WASHINGTON—Representative Edward Markey on Friday called on Congress to quickly establish cohesive oversight of compounding pharmacies following the deadly outbreak of meningitis linked to a Framingham pharmacy.
“Right now, compounding pharmacies are governed by patchwork regulations, with federal and state agencies engaging in piecemeal oversight,” said Markey, Democrat of Malden and the senior member of the House Energy and Commerce Committee.
“This is unacceptable. Congress must act immediately to address these gaps in the fragmented regulatory system over compounding pharmacies to ensure the safety and well-being of patients.”
Congress is in recess until the end of the elections. Markey said he plans to introduce legislation intended to fill the regulatory gaps laid bare by the outbreak, which has killed at least 14 and exposed about 14,000 people to a tainted steroid injection that authorities contend was made by New England Compounding Center.
Markey said compounding pharmacies, which manufacture customized medicine, must comply with minimum safety standards and must provide warnings to patients that compounded pharmaceuticals have not been approved as “safe and effective” by the Food and Drug Administration, which regulates the drug industry.
Earlier this week, Markey sought answers from the FDA to ascertain what levels of oversight should be imposed on the facilities, which mostly operate outside the authority of federal regulators.
“Compounding pharmacies fall into a regulatory black hole,” Markey wrote in a letter addressed to FDA chief Margaret Hamburg. “State regulators have primary oversight responsibility over these pharmacies; however, limited state resources and varying standards and regulatory requirements affect the adequacy of state regulation.”

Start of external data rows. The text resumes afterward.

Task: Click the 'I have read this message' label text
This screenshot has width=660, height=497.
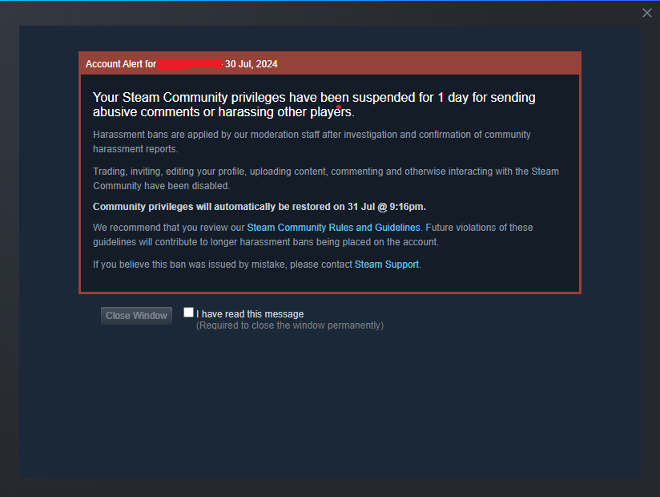Action: pos(250,314)
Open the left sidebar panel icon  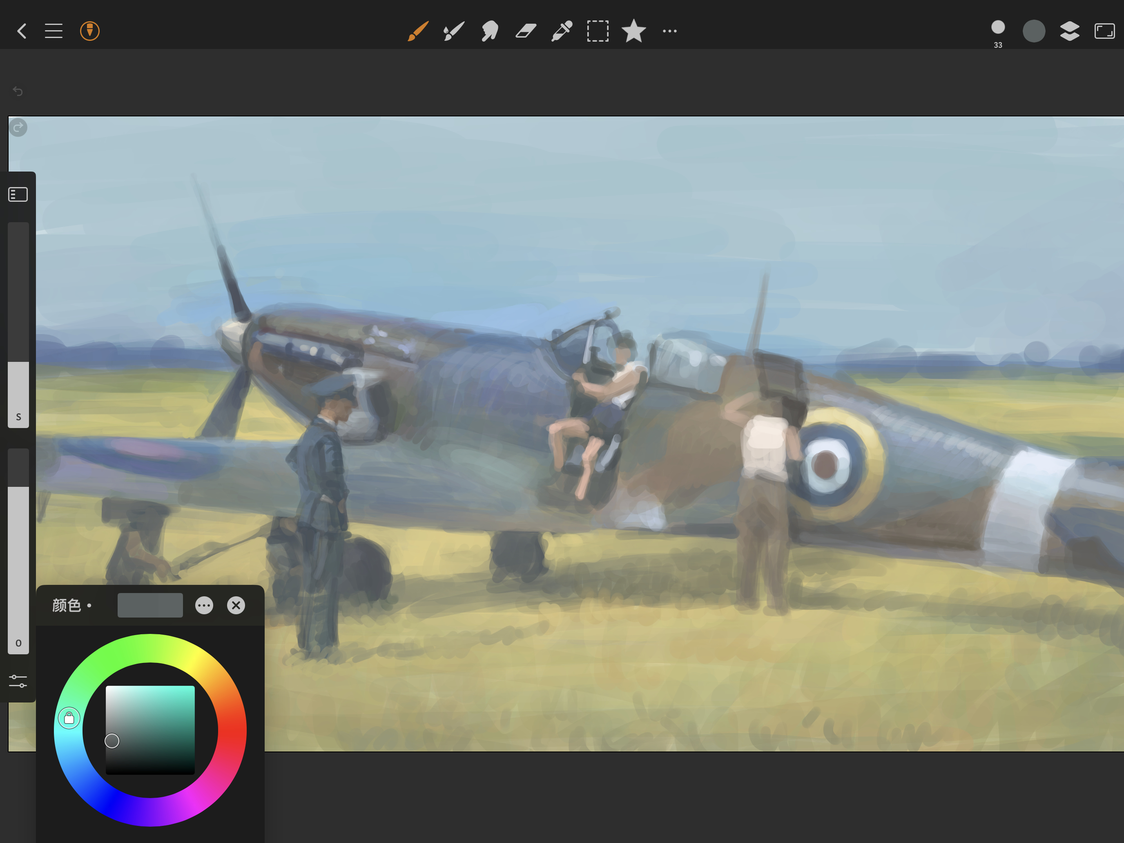[x=18, y=195]
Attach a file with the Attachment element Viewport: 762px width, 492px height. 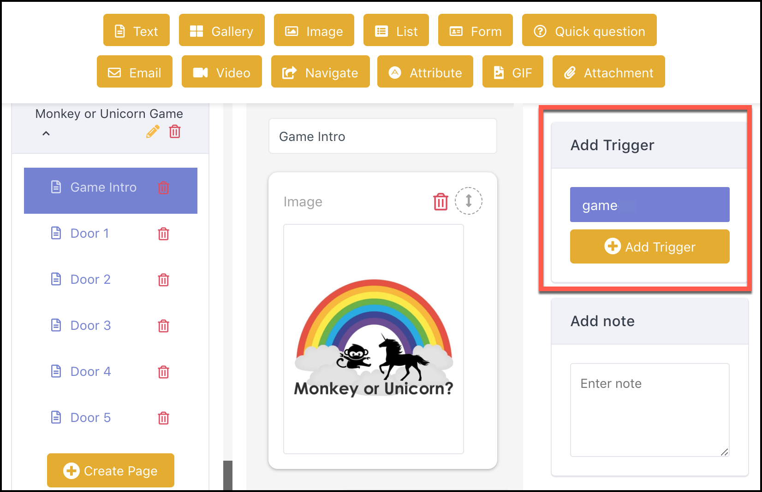coord(608,71)
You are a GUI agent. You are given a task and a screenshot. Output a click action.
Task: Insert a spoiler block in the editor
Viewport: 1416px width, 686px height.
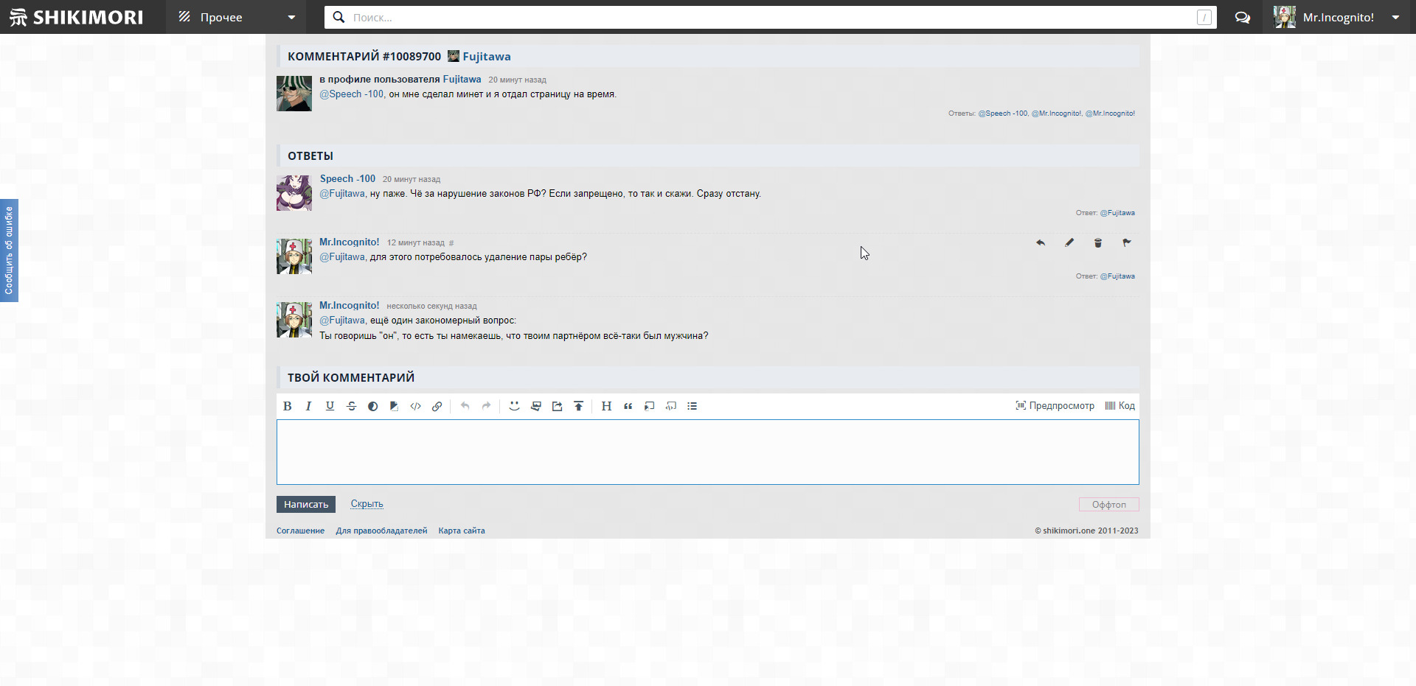[649, 406]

On Saturday, the Framingham pharmacy issued a recall of all of its drugs.
Specialized drugs from compounding pharmacies account for 37 million prescriptions every year, according to data compiled by Markey’s office. The resulting drug formulations are used by patients who cannot use traditional medications or have allergies to dyes and fillers used by traditional drug companies.

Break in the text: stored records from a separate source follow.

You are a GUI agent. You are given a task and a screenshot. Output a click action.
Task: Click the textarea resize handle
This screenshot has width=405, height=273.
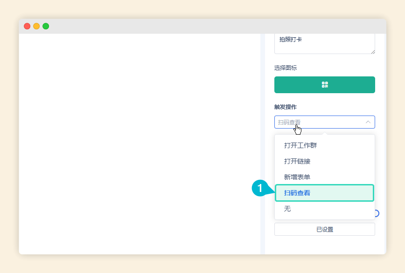373,52
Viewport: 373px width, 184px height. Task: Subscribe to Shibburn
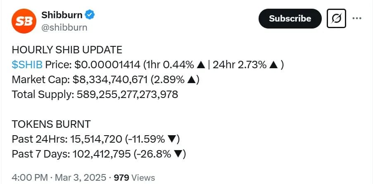[x=290, y=19]
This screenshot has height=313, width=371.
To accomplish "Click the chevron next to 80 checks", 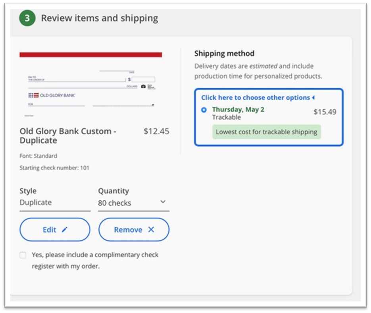I will 162,202.
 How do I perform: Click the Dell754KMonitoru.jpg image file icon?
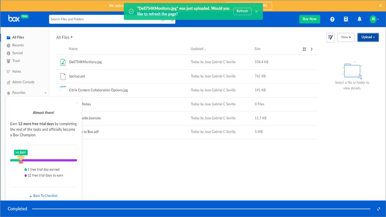[63, 62]
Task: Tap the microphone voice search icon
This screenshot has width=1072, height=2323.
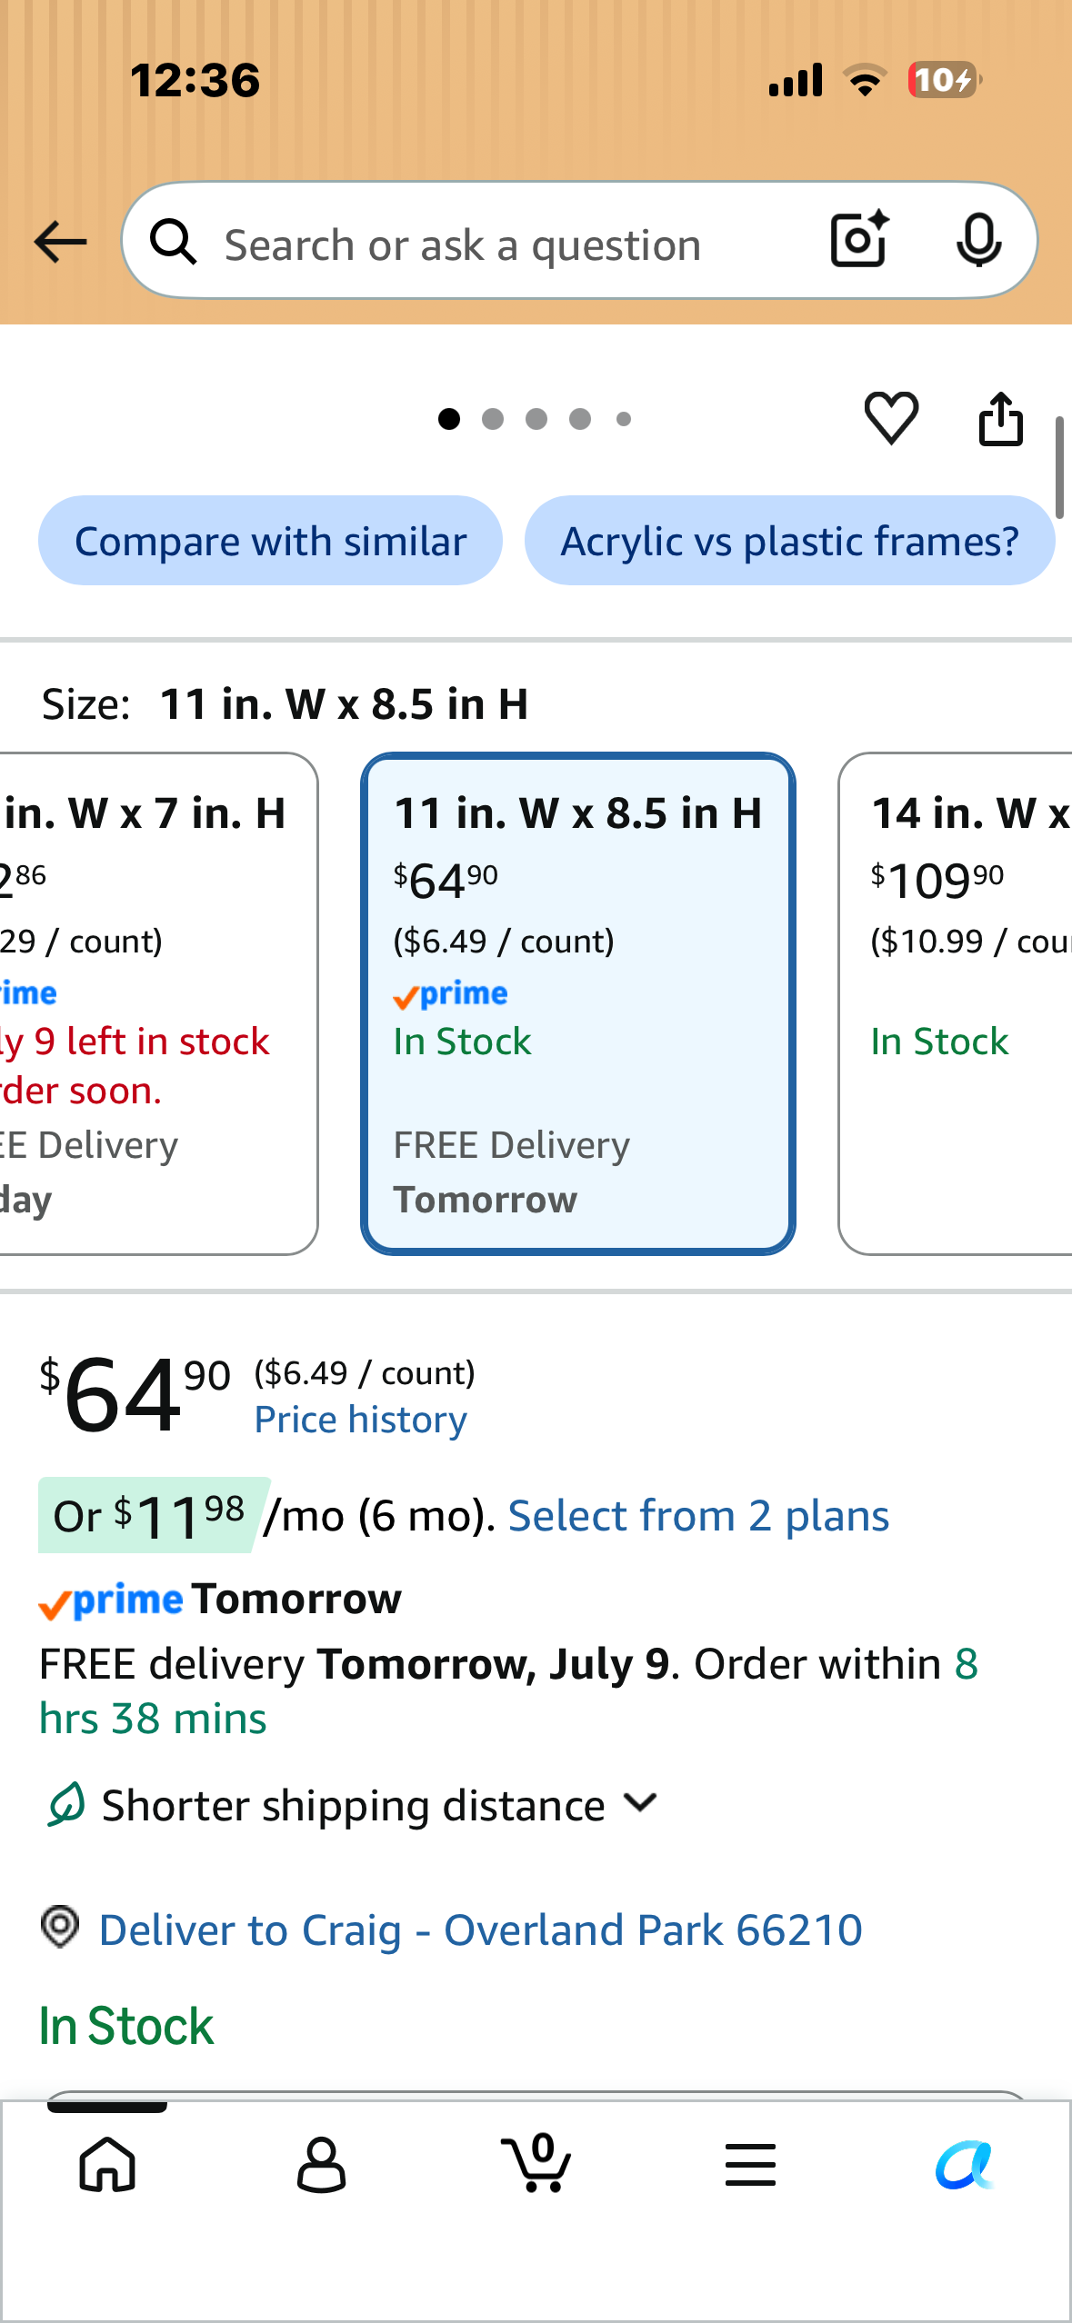Action: 978,240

“If compounding is done on a large scale and is not done properly, compounders can expose large numbers of patients to health risks associated with unsafe or ineffective medications,” Markey wrote.
In his letter, the Malden Democrat asked the FDA to respond to questions about how much it knows about how compounding pharmacies operate—including how their products are sold and marketed, particularly online.
More importantly, Markey asked, “does FDA have the statutory authority it needs to ensure the safety of consumers with respect to drugs made by compounding pharmacies? Does FDA believe that new legislation is needed to strengthen federal oversight over compounding pharmacies?”